Now, it is mostly instruments of different kinds. And that´s what got me thinking of Kehlmann´s story of Humboldt and his long journey across the south-american continent. This is just the kind of things I imagine he would have lugged along.

Aren´t these things absolutely beautiful? I could post tons of pictures like these.

And what about this: a blackboard written on by Einstein himself during a lecture in 1931. If I remember the guide correctly, it is an estimation of the size of the universe. I would have thought you´d need more numbers to work that out, wouldn´t you?


Education for the people!

To anyone interested in swedish iron age, and the viking age in particular, I heartily recommend reading any book at all by Mats G Larsson.

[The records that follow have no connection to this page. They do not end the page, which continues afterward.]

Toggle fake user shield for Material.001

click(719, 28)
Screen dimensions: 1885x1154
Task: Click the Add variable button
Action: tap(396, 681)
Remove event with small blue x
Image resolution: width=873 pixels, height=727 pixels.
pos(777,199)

Not only is he an expert (senior lecturer in archeology at Lund´s university), he writes well, for a wide audience. He gives you context. I also like, having googled him, that he worked as an engineer for 20 years before he took his PhD in archeology. He probably has a sound perspective on what he is doing, and maybe that is what comes across in his books.

There is that quality of folkbildning, a swedish term that means educating the people, creating conscious and responsible citizens. This used to be a cornerstone of the social democratic vision of a better society. I think it should be again. It might help them win the next election.


Sad poems

I always say, I don´t understand poetry. But once and again, I stumble over something that grabs hold of me. This time, it´s "The Collected Poems of Thomas Hardy". I have not read them all, of course. It is one thick volume! But I have ordered it from a used book dealer in the UK, via amazon, for 1 pence. Yeah, you can buy books over the internet for 1 pence. Then you have to pay 3.78 in postage, but it´s still a steal, as far as I´m concerned.

I think I like Hardy´s poems for their sadness and gloom. Tragic love. Apparently, he never got over his first wife, even though they were estranged, and when she died he remarried. I can´t really relate to that myself, being someone who mourns passionately for a short time and then shakes it off and moves on, but these long fermented griefs sure make excellent soil for poetry.